Data excerpts:
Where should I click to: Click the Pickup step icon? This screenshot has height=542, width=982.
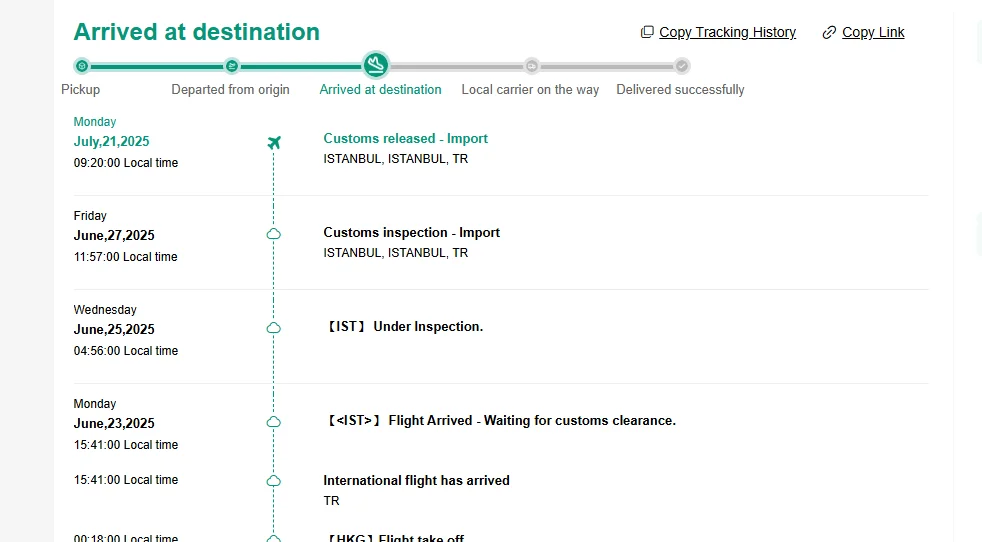coord(82,66)
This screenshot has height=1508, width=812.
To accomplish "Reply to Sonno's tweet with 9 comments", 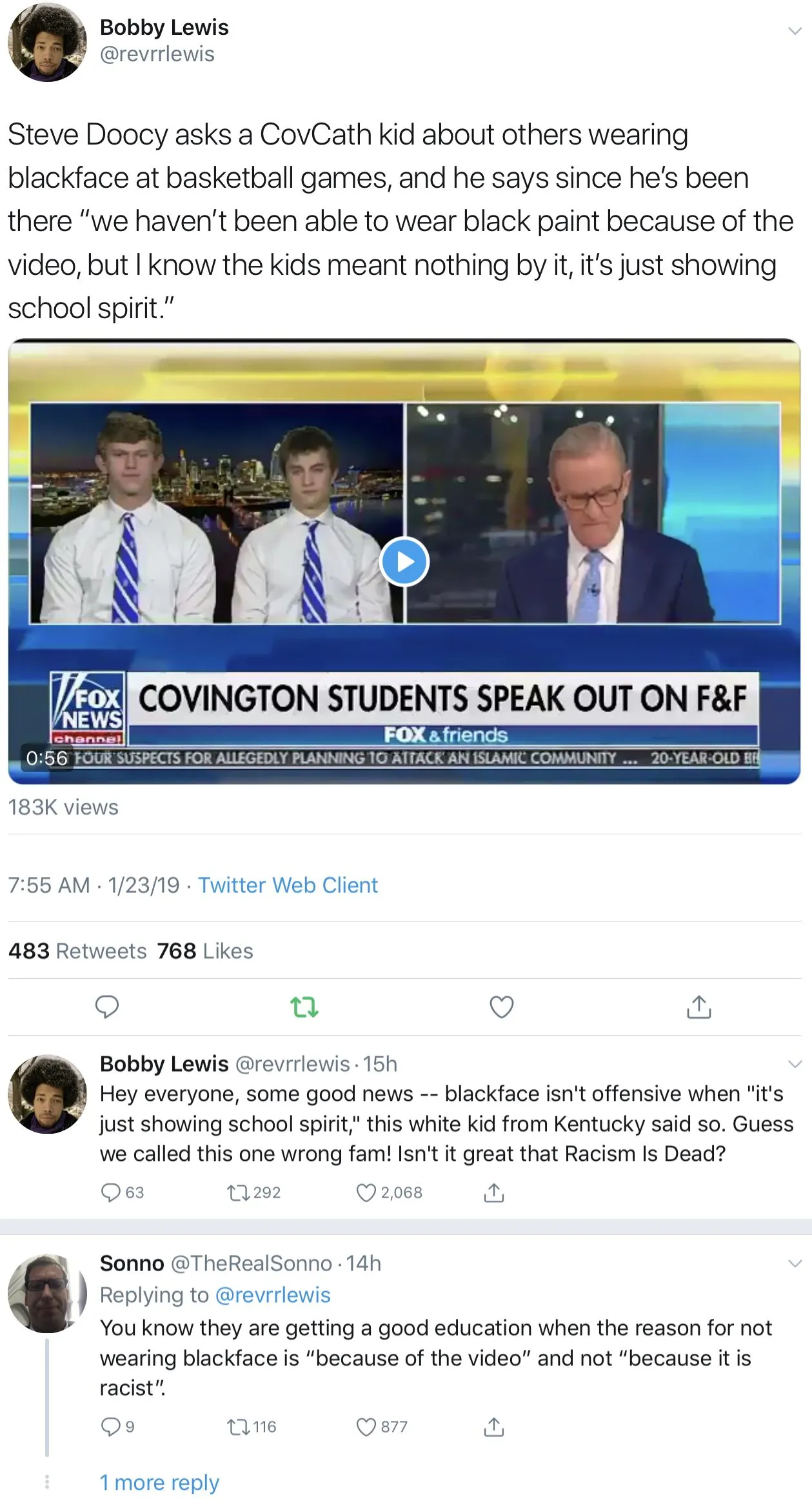I will (x=118, y=1427).
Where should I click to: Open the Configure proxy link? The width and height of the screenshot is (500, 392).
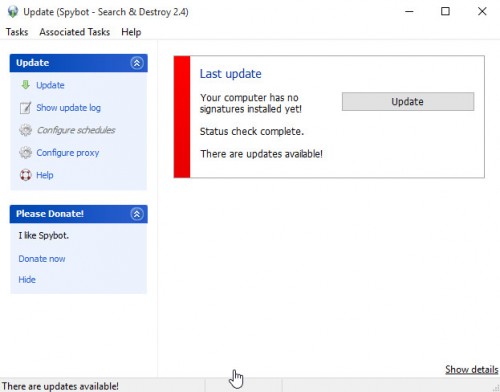pyautogui.click(x=68, y=153)
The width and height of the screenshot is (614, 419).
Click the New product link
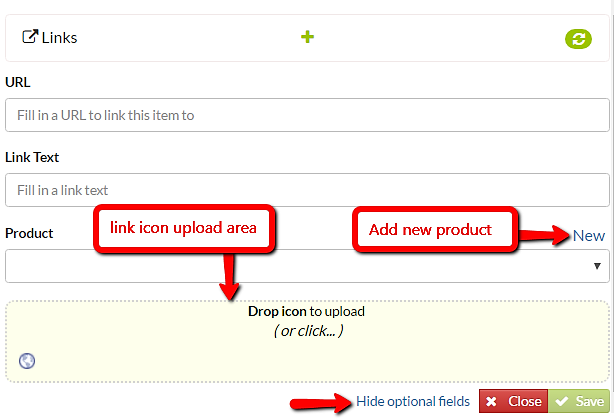tap(588, 236)
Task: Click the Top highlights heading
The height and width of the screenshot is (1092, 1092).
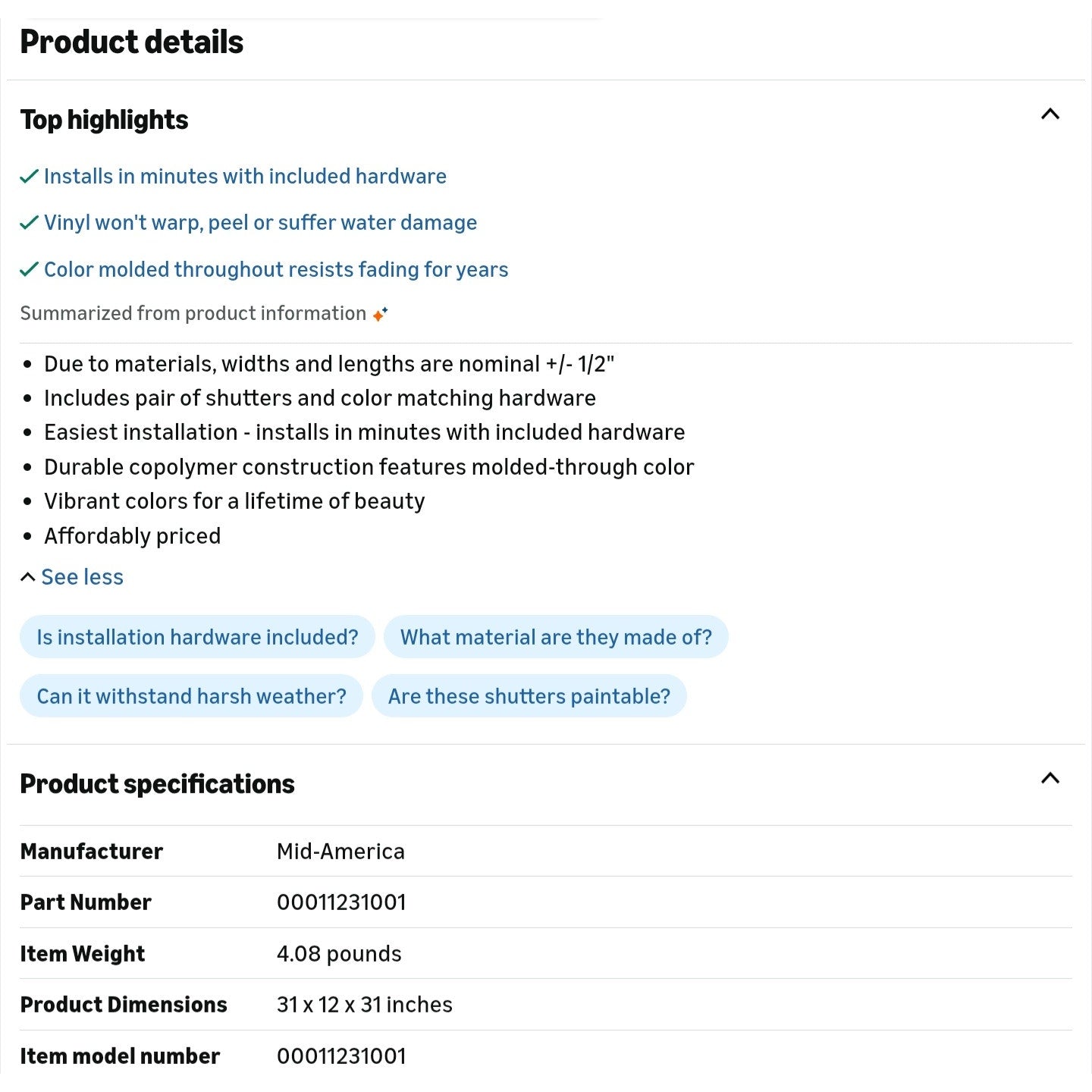Action: click(104, 120)
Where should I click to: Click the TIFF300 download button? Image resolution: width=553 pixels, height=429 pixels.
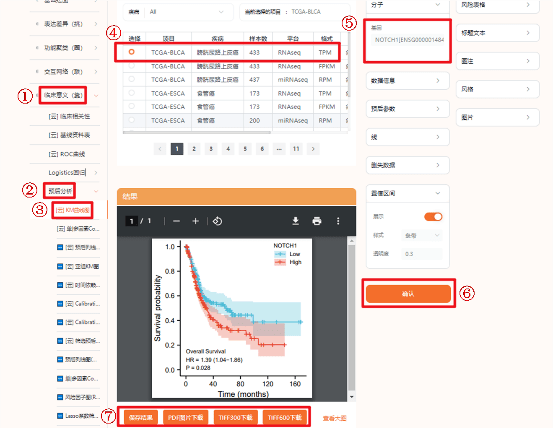(235, 417)
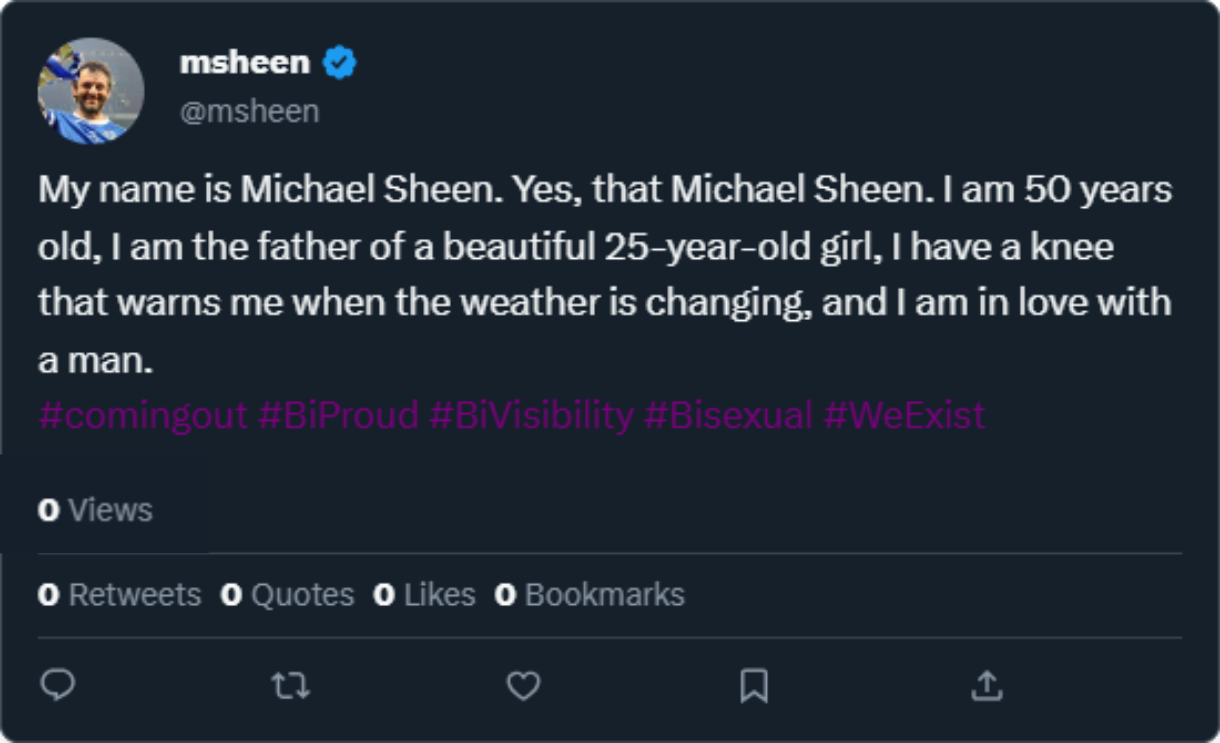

§ **The problem**
In the data above, find the line containing "Click the New product link"; from there, please write out each line through the end, exactly, with the pictures omitted.

§ **Answer area**
Click the New product link
tap(588, 236)
Task: Click the Top highlights heading
The height and width of the screenshot is (1092, 1092).
Action: click(104, 120)
Where should I click to: Click the TIFF300 download button? Image resolution: width=553 pixels, height=429 pixels.
(235, 417)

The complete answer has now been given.